Understand workflow about reading and writing files in Python

Windson Yang wiwindson at gmail.com
Mon Jun 24 19:50:33 EDT 2019


DL Neil <PythonList at danceswithmice.info> 于2019年6月24日周一 上午11:18写道:

> Yes, better to reply to list - others may 'jump in'...
>
>
> On 20/06/19 5:37 PM, Windson Yang wrote:
> > Thank you so much for you review DL Neil, it really helps :D. However,
> > there are some parts still confused me, I replyed as below.
>
> It's not a particularly easy topic...
>
>
> > DL Neil <PythonList at danceswithmice.info
> > <mailto:PythonList at danceswithmice.info>> 于2019年6月19日周三 下午2:03写道:
> >
> >     I've not gone 'back' to refer to any ComSc theory on
> buffer-management.
> >     Perhaps you might benefit from such?
> >
> > I just take a crash course on it so I want to know if I understand the
> > details correctly :D
>
> ...there are so many ways one can mess-up!
>
>
> >     I like your use of the word "shift", so I'll continue to use it.
> >
> >     There are three separate units of data to consider - each of which
> >     could
> >     be called a "buffer". To avoid confusing (myself) I'll only call the
> >     'middle one' that:
> >     1 the unit of data 'coming' from the data-source
> >     2 the "buffer" you are implementing
> >     3 the unit of data 'going' out to a data-destination.
> >
> > Just to make it clear, when we use `f.write('abc')` in python, (1) means
> > 'abc', (2) means the buffer handle by Python (by default 8kb), (2) means
> > the file *f* we are writing to, right?

### Given information
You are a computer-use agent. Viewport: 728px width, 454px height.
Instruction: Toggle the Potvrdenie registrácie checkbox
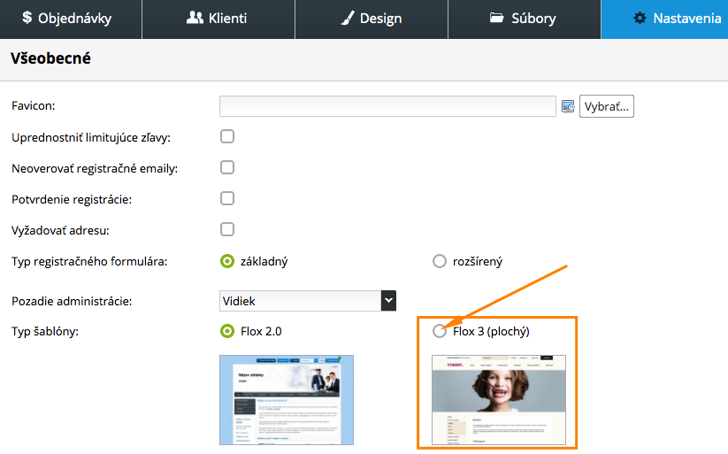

### What to work on
The thread on reading and writing files in Python names three separate units of data that could each be called a "buffer." List all three as the thread states them.

### Exercise response
1. The unit of data "coming" from the data-source
2. The "buffer" you are implementing
3. The unit of data "going" out to a data-destination